Rosendberg: I think that it’s absolutely essential, and it’s how we practice oncologic care. Here at USC, we have very open communication and a strong relationship between the surgical department, the medical oncology department and the radiation oncology department. In fact, oftentimes we do these type of visits, we call them multidisciplinary clinics, where all three of these service lines or specialists will be there together at the same time.
Additionally, we meet once a week and discuss almost all of our cases at our multidisciplinary tumor board, even if they’re simple and straightforward or if they’re complex and challenging decision making. The vast majority of our cases get discussed with people who meet once a week, every week, and come up with a reliable, individualized plan for the problem that we’re facing in front of us. So I couldn’t do my job without people like Dr. Nieva, without support like our PA team, our office coordinators and our patient care navigators. That’s what I think sets great oncologic care apart from good oncologic care: the relationships and the communication between experts with different experiences.
Nieva: Yeah, I would just add to that that there’s really been a shift in how lung cancer is treated over the past 20 years, where now we recognize that lung cancer is not one disease, but it’s a bunch of different diseases. As a result of that, we have to treat them differently based on molecular features, based on stage of the cancer, and surgery has really changed over the years as well. We now have the ability to operate on more patients, and we have the ability to do operations that we couldn’t always do, resecting bronchial sleeves, for example, that in the past were very challenging.
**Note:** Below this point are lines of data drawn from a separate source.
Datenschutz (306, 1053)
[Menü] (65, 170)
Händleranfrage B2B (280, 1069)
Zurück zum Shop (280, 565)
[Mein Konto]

So for many patients, picking the right treatment actually requires input from people with a lot of different expertise, and you want to be sure that everyone is aware of all the little caveats with regard to the surgical approach, with regard to the pathological features and with regard to the medical approach. So really, anyone with lung cancer should seek to be treated in a center where that sort of collaborative expertise is available under one roof, so that the lines of communication are really open for patients.
Transcript has been edited for clarity and conciseness.